Air Quality Committee Recommends Rejecting Ban on Toxic Acid
Last month, a committee of the South Coast Air Quality Management District voted to recommend not to ban hydrofluoric acid used at two South Bay oil refineries. Some cheered at the decision, saying a ban would have raised the price of gasoline, but some community groups are alarmed. KVCR's Benjamin Purper checked in with parties on both sides of the question.
Hydrofluoric acid is a highly toxic chemical used to make high-octane gasoline. It’s deadly to humans, meaning that a potential explosion of at one of the two refineries could release deadly gas into surrounding communities in Torrance and Wilmington.
The Republican-controlled Refinery Committee of the South Coast Air Quality Management District voted to recommend not to ban the acid, but instead to support an industry-backed alternative that allows the refineries to keep using it with enhanced safety measures.
Ron Stein with the group PTS Advance says the recommendation, if it is confirmed by the full AQMD board, would be a win for Californians because a ban would most likely force the two refineries to close. That would raise the price of gasoline across the state.
Stein: “It's a win for California because California is an energy island. We are isolated from the entire United States because we've got the Sierra Mountains separating us. And all the fuel manufactured here is consumed here. If we don't manufacture here we'd have to import it from another state or another country which would be humongously more expensive and create more greenhouse gases. So the vote by AQMD was a blessing for all 40 million residents because if they had banned that acid, there would most likely be a closure of two refineries. And we know what happens when a refinery has a turnaround, is out for maybe a month, prices go skyrocketing high. Well this would be a permanent spike if two of them went out of service. So it's definitely a win for all 40 million residents.”
Stein says that a state whose economy relies on gasoline can’t afford to make it any more expensive.
Stein: “I mean our fuel would permanently spike, we're already paying an extra buck a gallon because we have some of the highest state taxes and some of the most stringent environmental regulations on the cost of fuel, and that's - I think the price of gasoline is probably a primary driver of the homeless and poverty rates that we have.

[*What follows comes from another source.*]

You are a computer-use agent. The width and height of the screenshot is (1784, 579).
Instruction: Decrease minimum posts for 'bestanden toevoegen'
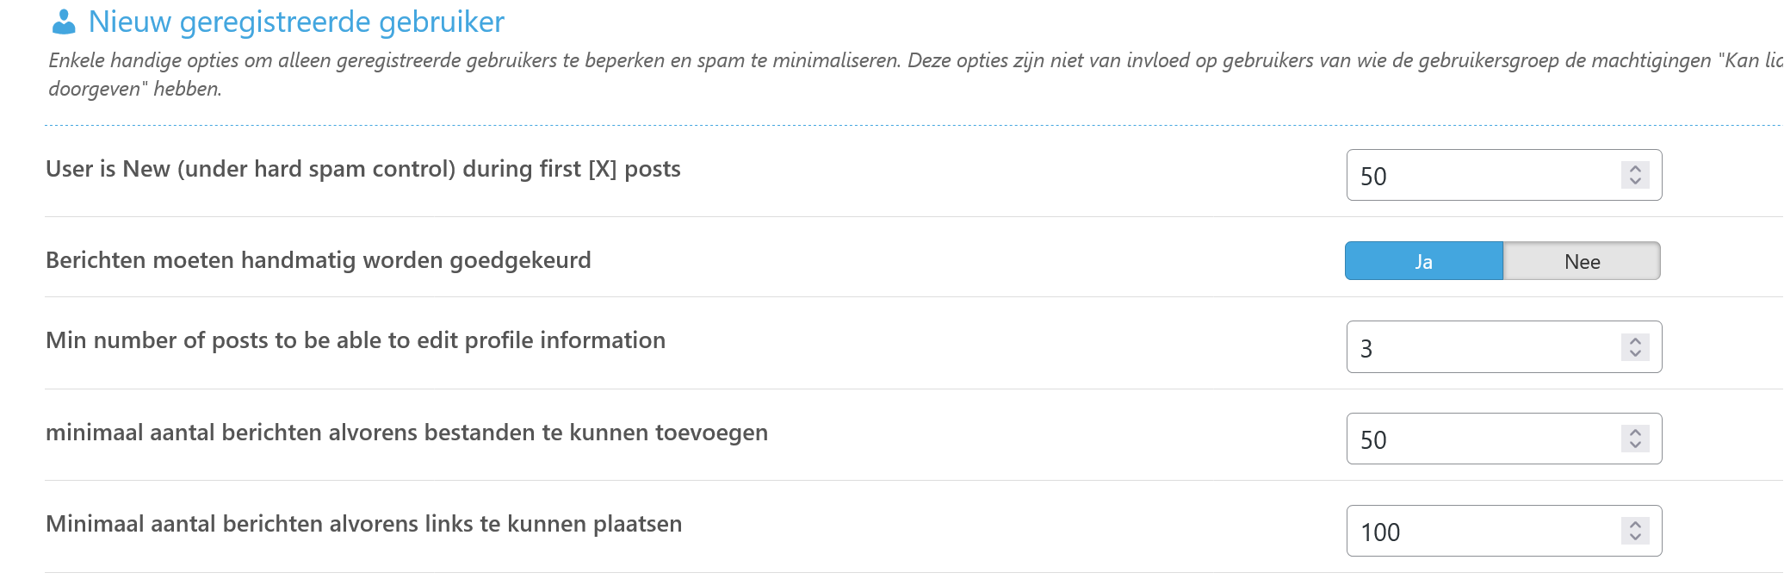[1635, 445]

It drives the cost of everything up. If it takes more gasoline and more diesel to move products, the cost of tomatoes goes up, the cost of tacos goes up, and everything goes up. And like I say, just providing an incentive to increase prices would be disastrous to the economy.”
But activists like Jesse Marquez with the Coalition for a Safe Environment say the human cost of using hydrofluoric acid is too high.
Marquez: “Our position is that we want a ban and we need a ban. And the reason being is that in Wilmington, we have Valero oil refinery and it's one of the two only refineries in the state of California that is still using hydroflouric acid. Our biggest fear is the fact that if there is any major accident or release of it, it's not just affected, it's toxic. It's deadly and toxic. It causes immediate death. So within two to three minutes of it being released, everyone will be killed within two to three miles. That's how deadly this particular chemical is.”
According to Marquez, the risk of an accident is far too great to allow it to be used in the Wilmington and Torrance refineries. He says there should be legislation in California outlawing its use.
Marquez: “They just want to continue business as usual, and that's not acceptable, because a hundred thousand people could easily be killed within minutes of its release, and we just can't take that chance.”
Correction: The audio for this article stated that the South Coast AQMD voted not to ban hydoflouric acid; however, the motion was only direciton from AQMD's Refinery Committee, to staff, for the development of a memorandum of understanding. The issue will be taken to the South Coast AQMD Board for a final vote in the winter. We apologize for the error.